OCR_LoadA not possible with umlauts

Dorwol · Post by **Dorwol** » Fri Feb 24, 2012 3:10 pm

Hello!

I need very fast a bugfix!

res = OCR_LoadA(doc, FileName) will not work, if the Filename has "öäü" oder "ÖÄÜ" inside!

For example

res = OCR_LoadA(doc, "C:\Test.pdf") will work!

res = OCR_LoadA(doc, "C:\Testö.pdf") will not work!

But the biggest problem is, I need very urgend a bugfix!

CAN YOU HELP PLEASE?

Fri Feb 24, 2012 3:25 pm

Hello Dorwol,

I will pass this to Walter, and he will advise here in this topic a bit later today.

Best,
Stefan

Walter-Tracker Supp · Post by **Walter-Tracker Supp** » Fri Feb 24, 2012 5:10 pm

OCR_LoadA() only accepts ASCII strings (char*, "ascii string literal", LPSTR, CStringA, etc).

Use OCR_LoadW() and pass the filename as a wide string (ie, L"unicodestring", or WCHAR*/wchar_t*/LPWSTR/CStringW/BSTR/etc). That will take care of your umlaut or any other unicode character.

-Walter

Walter-Tracker Supp · Post by **Walter-Tracker Supp** » Fri Feb 24, 2012 5:24 pm

BTW, if this doesn't work and you still have trouble, please email us at [email protected]. We watch the forum constantly, but an email will get our attention fastest.

-Walter

Dorwol · Post by **Dorwol** » Sat Feb 25, 2012 5:53 am

Walter-Tracker Supp wrote:Use OCR_LoadW() and pass the filename as a wide string ....That will take care of your umlaut or any other unicode character.

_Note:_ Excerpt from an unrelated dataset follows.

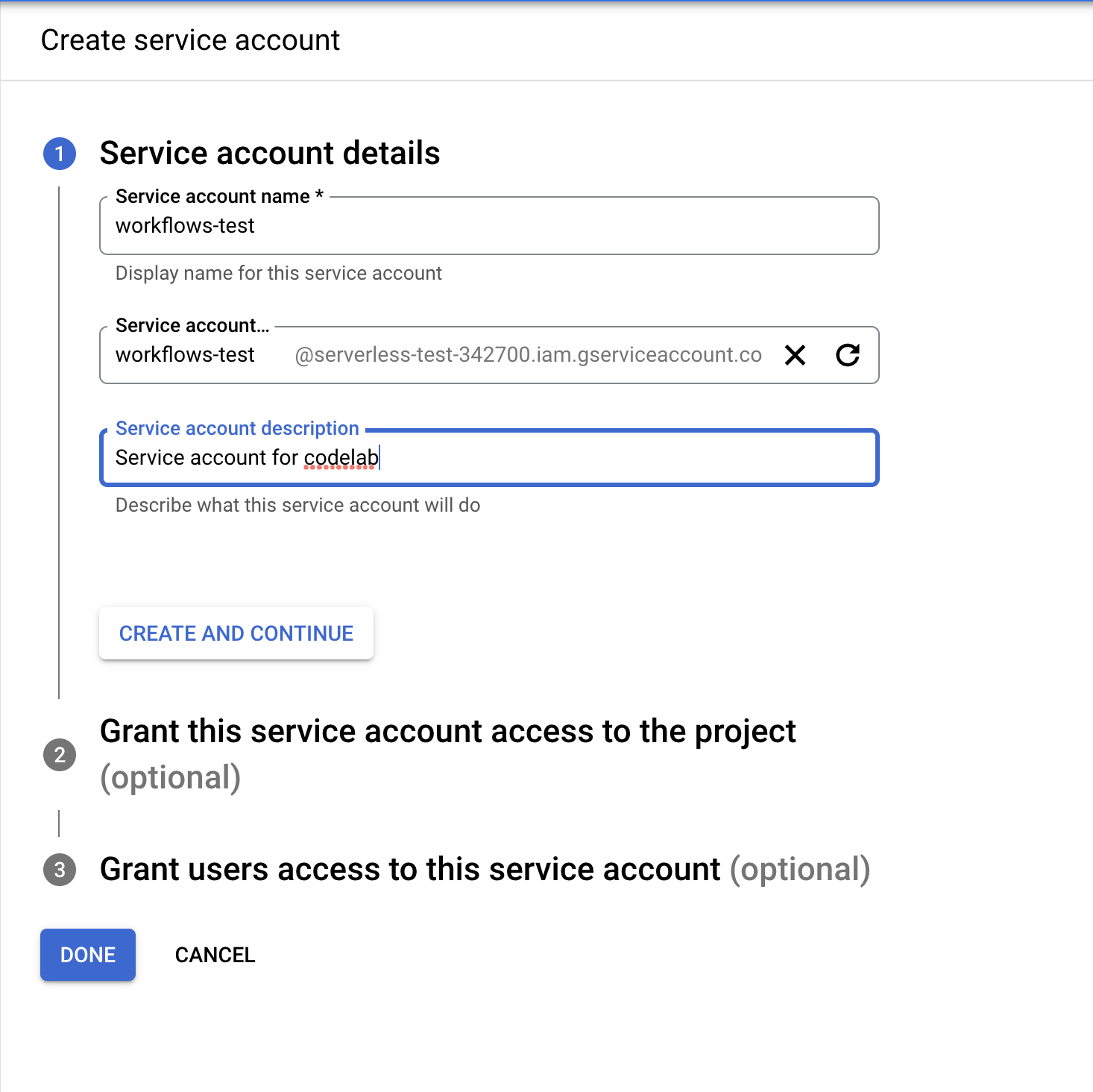Click the gserviceaccount domain suffix text
1093x1092 pixels.
tap(528, 356)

Thank you for this very fast help. Marvelous! And yes, this works!

...

...but...

Walter-Tracker Supp wrote:OCR_LoadA() only accepts ASCII strings

1. "Umlauts" is no Unicode. It's part of the regulary ASCII Table (for example asc("ä") is ASCII-value 228 !).
2. OCR_SaveA() from your ocrtools.dll will work with "umlauts"

So why does SaveA works but LoadA does not?
3. All your other components will work with "umlauts".

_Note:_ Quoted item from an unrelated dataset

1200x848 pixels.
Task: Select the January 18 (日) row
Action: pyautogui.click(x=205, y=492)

...so I am a little bit uncertain whether this is really correct.

Mon Feb 27, 2012 11:16 am

Hello Dorwol,

There are a myriad of ASCII variants, and the ASCII value interpreted at your end as "ä" could be a Greek Sigma (Σ) (Windows 1253), or the letter "д" in a Cyrillic version of the codetable (Windows-1251).

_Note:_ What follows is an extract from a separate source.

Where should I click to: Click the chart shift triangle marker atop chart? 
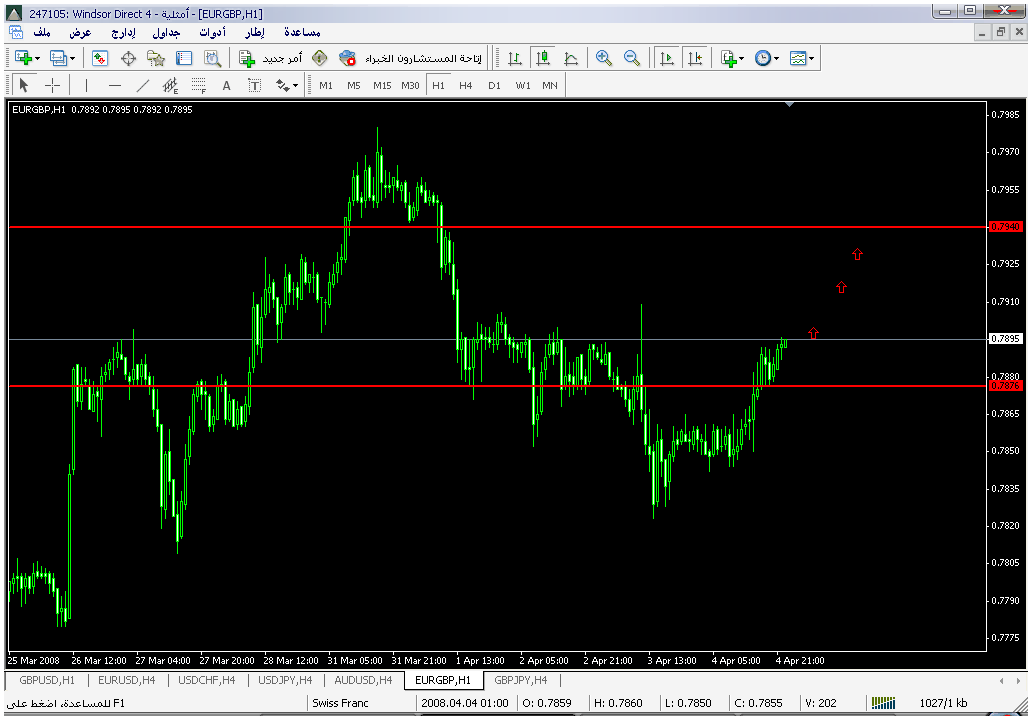(790, 104)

So ideally OCR_LoadA() should only be used if all of the symbols in the name and path are from the "English part" of the codetable. I will ask Walter to elaborate on why SaveA works and LoadA doesn't in your case.

Best,
Stefan

Dorwol · Post by **Dorwol** » Mon Feb 27, 2012 11:20 am

Tracker Supp-Stefan wrote:I will ask Walter to elaborate on why SaveA works and LoadA doesn't in your case.

Yes, please!

Mon Feb 27, 2012 11:53 am

Walter-Tracker Supp · Post by **Walter-Tracker Supp** » Mon Feb 27, 2012 6:15 pm

The short answer is that you should only use the ASCII version of the load and save functions for characters #32 (space) to #126 (tilde) - the lower "standard" part of the ASCII character table. These include un-accented latin letters, numbers, and the symbols that happen to be on English keyboards (!@#$%^&*()_+-=, etc). Otherwise, use the wide / unicode version. It avoids all kinds of potential complications.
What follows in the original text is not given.